EMT is a process in which epithelial cells, which tend to stick together within a tissue, change into mesenchymal cells, which can disperse and migrate individually.
EMT is a beneficial process in developing embryos, allowing cells to travel throughout the embryo and establish specialised tissues.
But recently it has been suggested that EMT might also play a role in cancer metastasis, allowing cancer cells to escape from tumour masses and colonise distant organs.
In the new study, published in the journal Nature Materials, researchers found that cancer cells displayed two modes of motion.
A majority plod along together in a collectively advancing group, while a few cells break off from the front, covering larger distances more quickly.
"In the context of cell migration, EMT upgrades cancer cells from an economy model to a fast sports car," said lead author Ian Y Wong, assistant professor in the Brown School of Engineering and the Center for Biomedical Engineering, who performed the research as a postdoctoral fellow at Massachusetts General Hospital.
"Our technology enabled us to track the motion of thousands of 'cars' simultaneously, revealing that many sports cars get stuck in traffic jams with the economy cars, but that some sports cars break out of traffic and make their way aggressively to distant locations," Wong said.

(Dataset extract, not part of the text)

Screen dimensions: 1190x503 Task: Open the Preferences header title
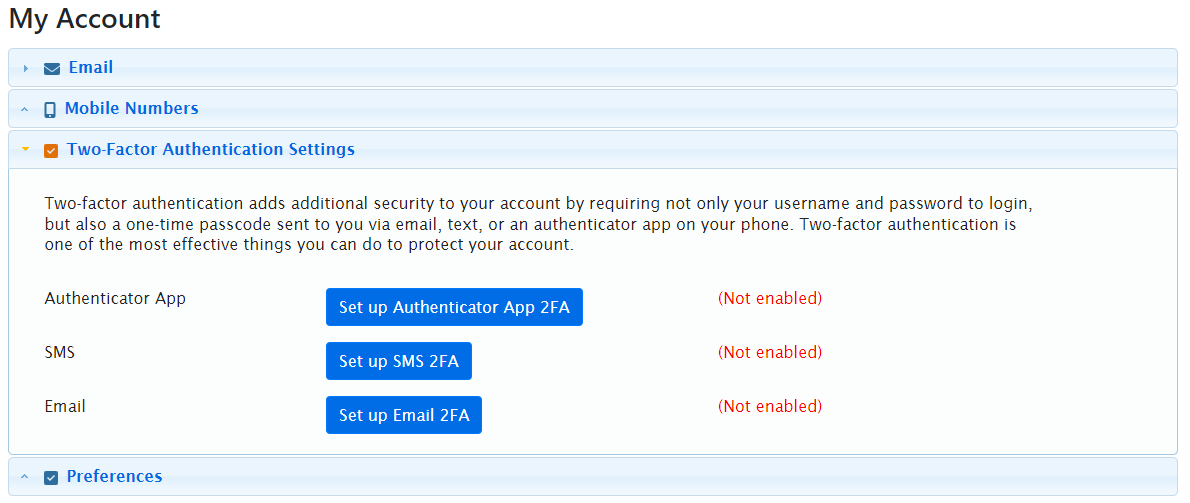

Armed with an understanding of how EMT cancer cells migrate, the researchers hope they can use this same device for preliminary testing of drugs aimed at inhibiting that migration.
To get this new view of how cancer cells move, the researchers borrowed microelectronics processing techniques to pattern miniaturised features on silicon wafers, which were then replicated in a rubber-like plastic called PDMS.
The device consists of a small plate, about a half-millimetre square, covered in an array of microscopic pillars.
The pillars, each about 10 micrometres in diameter and spaced about 10 micrometres apart, leave just enough space for the cells to weave their way through. Using microscopes and time-lapse photography, the researchers can watch cells as they travel across the plate.